▸ **Exercise goal**: Your copy starts at the line containing "You are a GUI" and ends at the last line of the material below. Reproduce those lines exactly, with no pictures.

▸ **Records for the exercise**:
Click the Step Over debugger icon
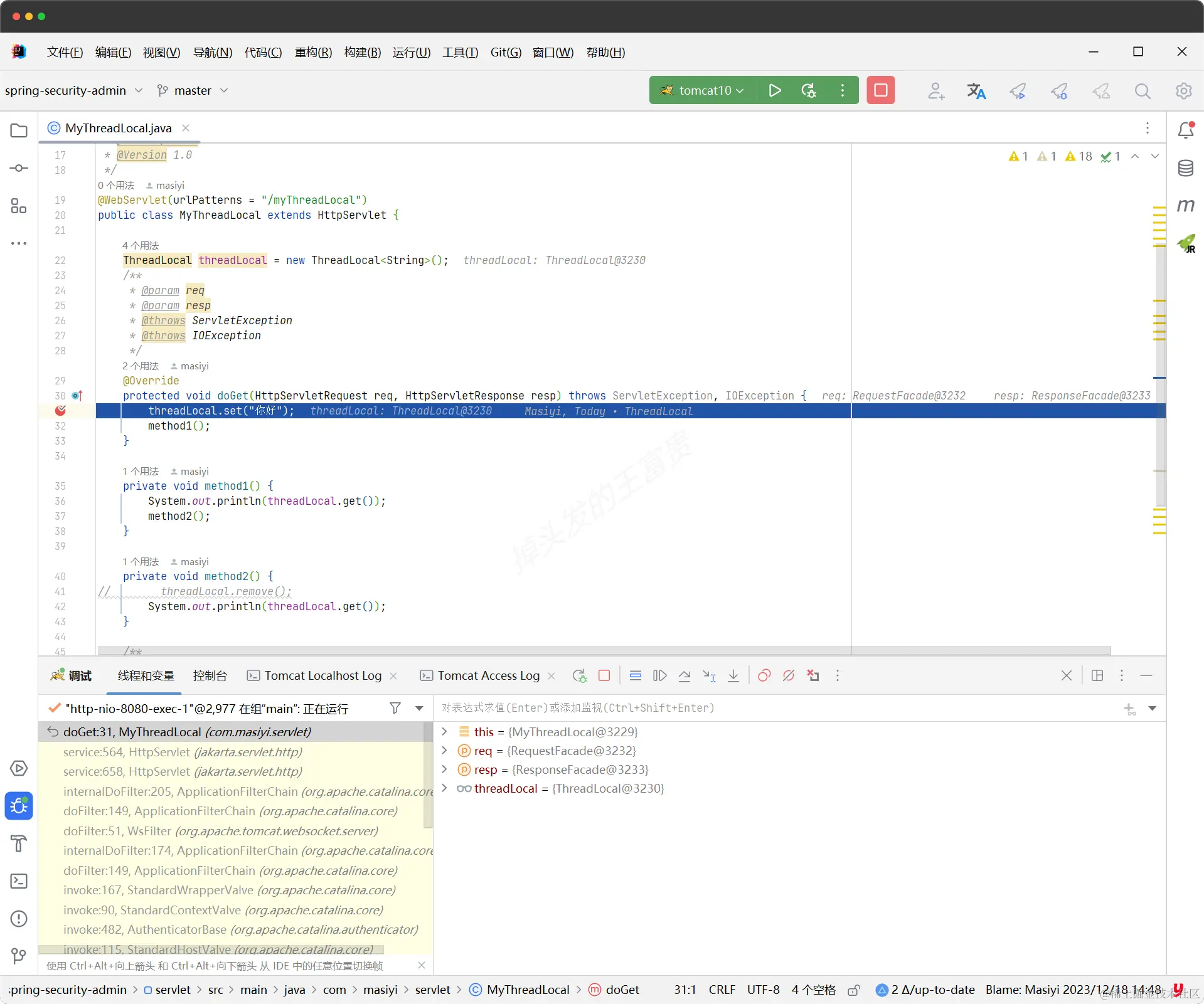[685, 675]
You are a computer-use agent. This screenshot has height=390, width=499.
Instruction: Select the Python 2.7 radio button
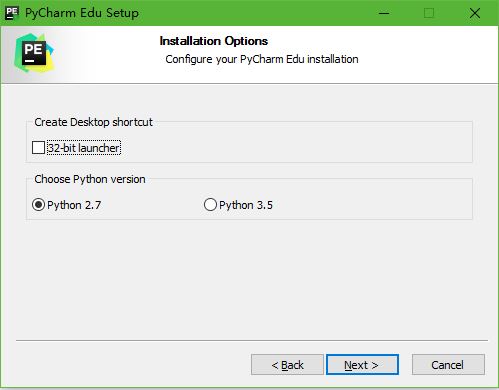38,204
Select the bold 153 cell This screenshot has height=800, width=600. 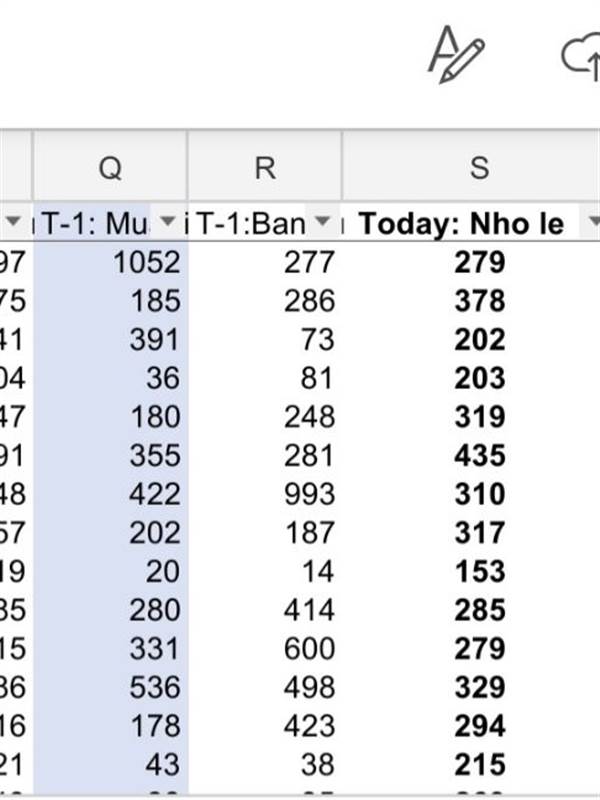(479, 572)
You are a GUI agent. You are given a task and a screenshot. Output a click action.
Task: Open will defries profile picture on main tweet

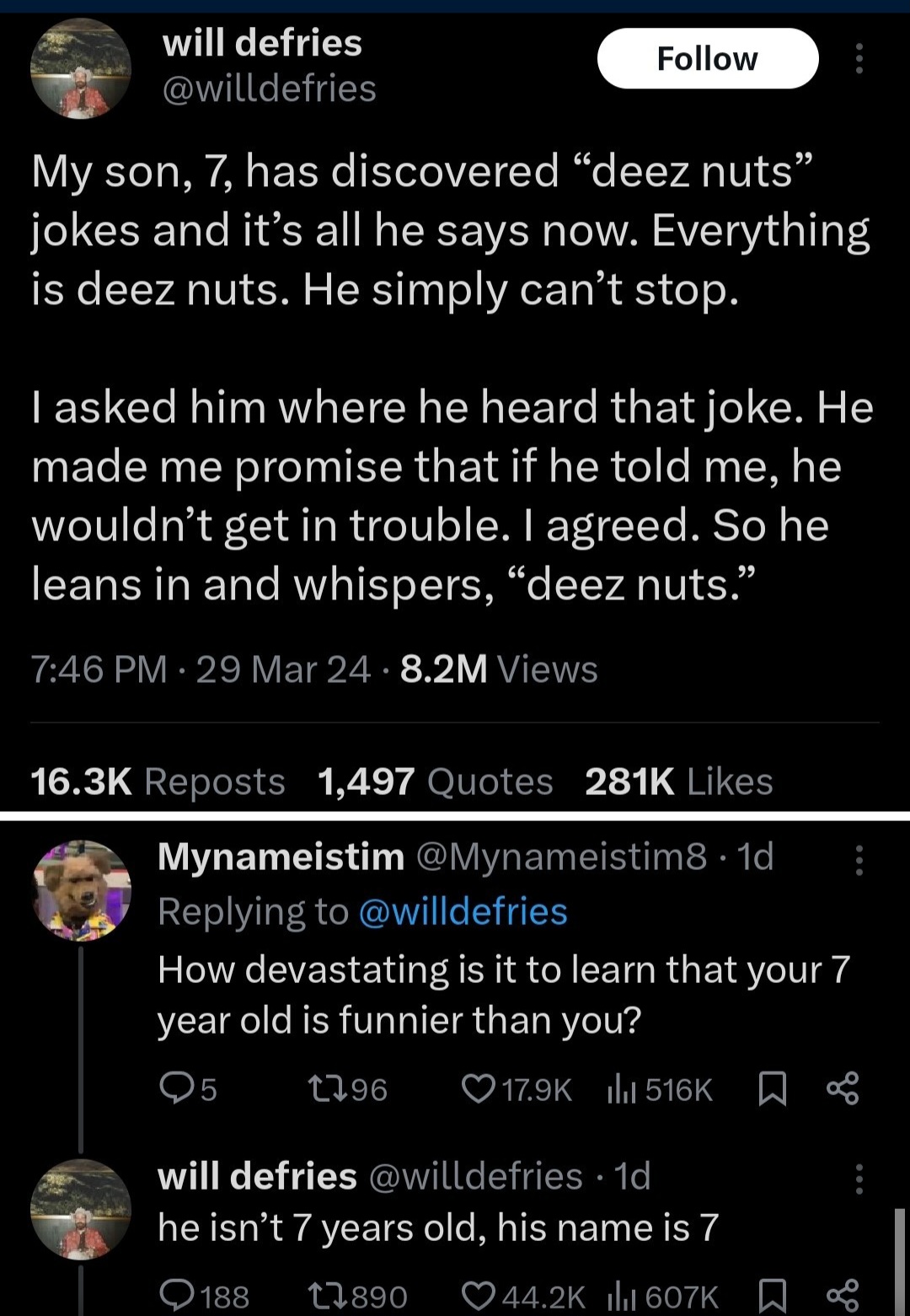[x=81, y=67]
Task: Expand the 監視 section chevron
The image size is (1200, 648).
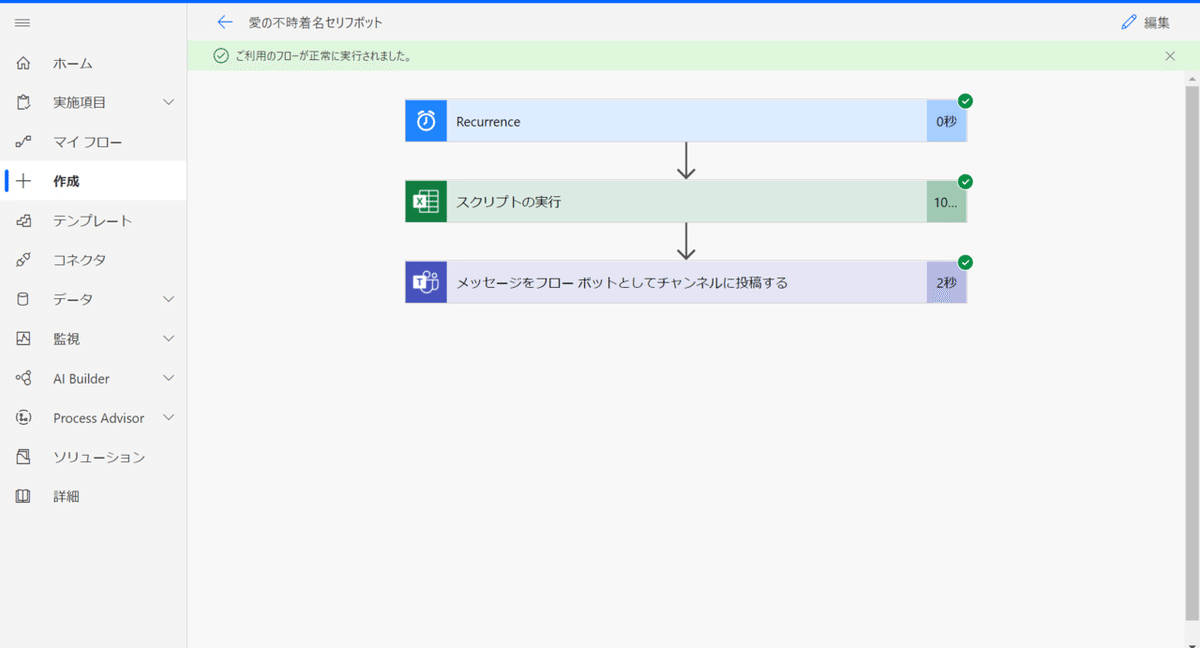Action: coord(169,339)
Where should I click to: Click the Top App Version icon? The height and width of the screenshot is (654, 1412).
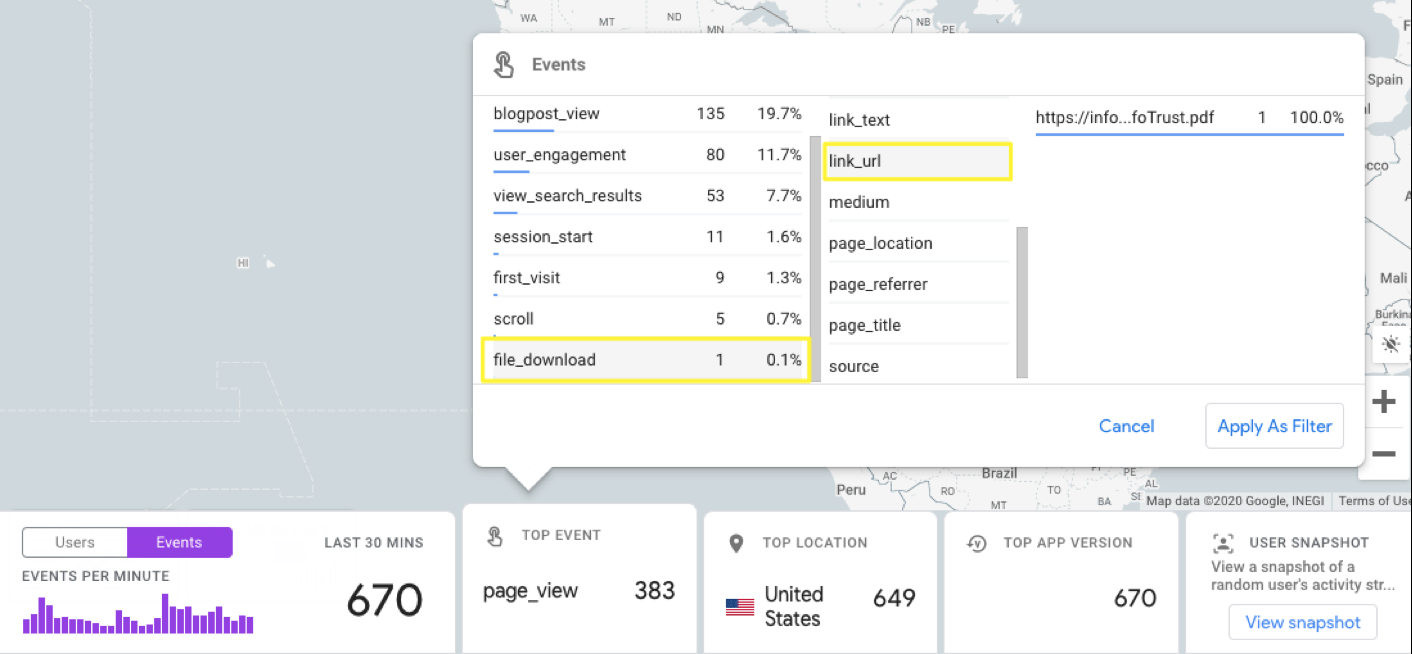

▸ **Answer box**:
You are a GUI agent. You are given a task and a screenshot. Output a click action.
Task: Open will defries profile picture on main tweet

[x=81, y=67]
Task: Expand the 監視 section chevron
The image size is (1200, 648).
Action: coord(169,339)
Where should I click to: Click the Top App Version icon? The height and width of the screenshot is (654, 1412).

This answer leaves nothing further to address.